_Work required:_ Your copy starts at the line containing "Where should I" and ends at the last line below. Copy exactly, without pictures.

BEGIN

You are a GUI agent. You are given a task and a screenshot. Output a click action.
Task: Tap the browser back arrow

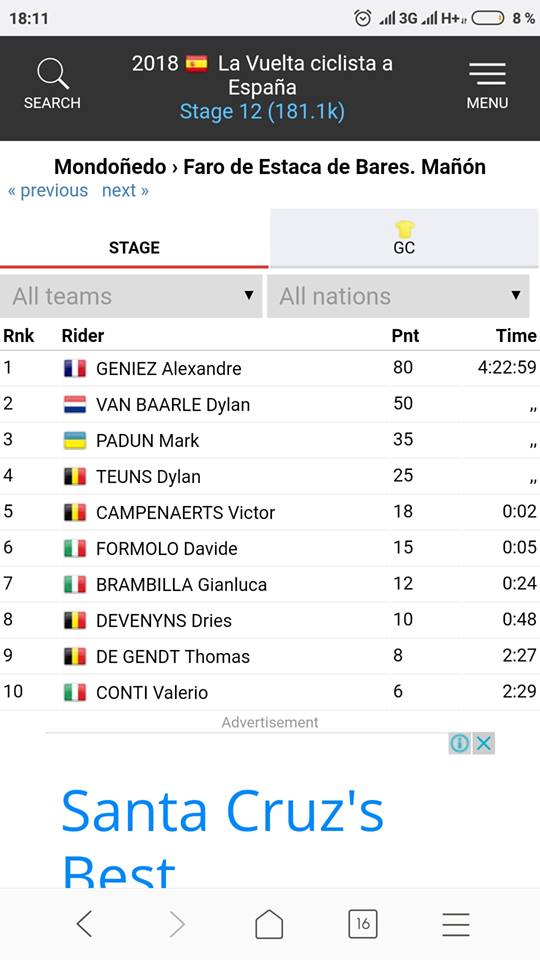84,923
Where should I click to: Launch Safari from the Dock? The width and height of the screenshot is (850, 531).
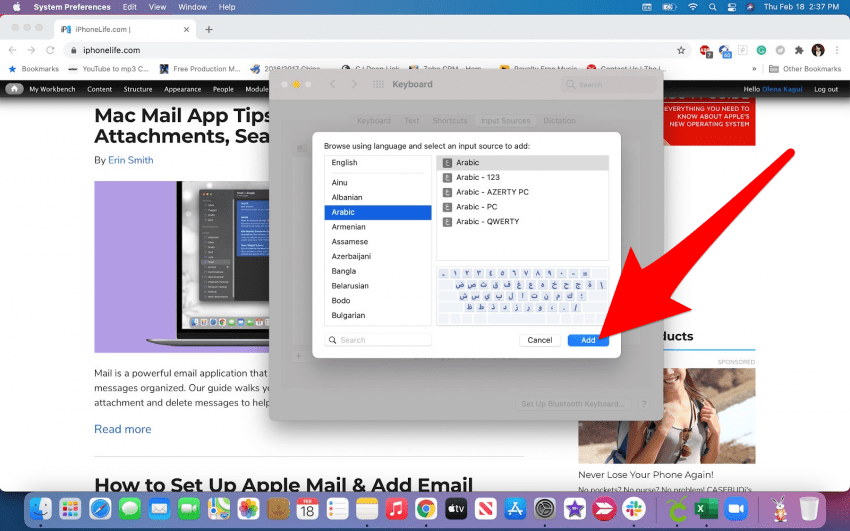tap(101, 509)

END

_Task result:_
Where should I click to: Launch Safari from the Dock? The width and height of the screenshot is (850, 531).
tap(101, 509)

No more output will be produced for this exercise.